Tragically, they ignored the warnings of law-enforcement officials and abandoned policies shown to work, replacing them with naïveté and wishful thinking. The results are now clear for all to see. . . .

[W]ithout serious thought, law-enforcement policies that saved our cities from violence and disorder [in the 1990s and the first part of this century] — providing safety especially for poorer and minority communities — were abandoned. Big-city mayors turned against the police, effectively telling them to cease and desist. The FBI reports that nationwide arrests fell an incredible 25 percent in 2020 alone, neatly matching the 27 percent increase in the murder rate.

(Emphasis added)

In response to the surge in murders, as well as aggravated assaults which rose 12 percent from 2019 to 2020, the largest one-year increase in more than a third of a century, left-wing organs like the Washington Post and The Atlantic sometimes point out that property crime is down.
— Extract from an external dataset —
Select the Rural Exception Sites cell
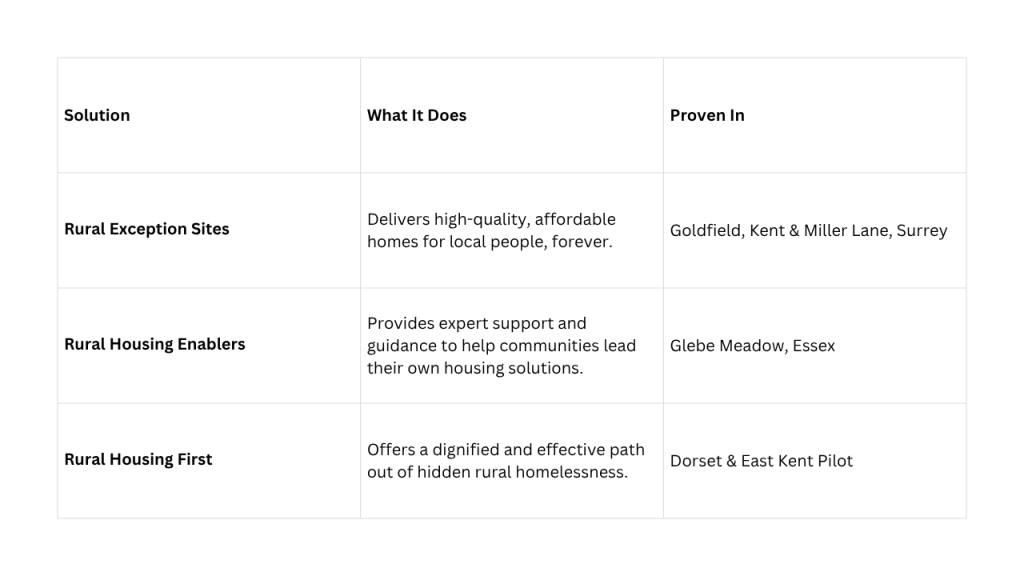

Sessions brushes that argument aside:

A continuation of the longstanding decline in burglaries, during a period when far more people were staying at home, hardly compensates for a huge increase in murders.

Of course it doesn’t.

Sessions doesn’t discuss the role of the failure these days to hold criminals in prison — a trend Sessions fought valiantly against as a Senator successfully opposing jailbreak legislation and as Attorney General trying to keep Donald Trump from supporting it (as Trump eventually did). I think Sessions is right to focus on weakened policing as the primary cause of the 2019-2020 national murder spree. But we shouldn’t forget about our under-incarceration problem.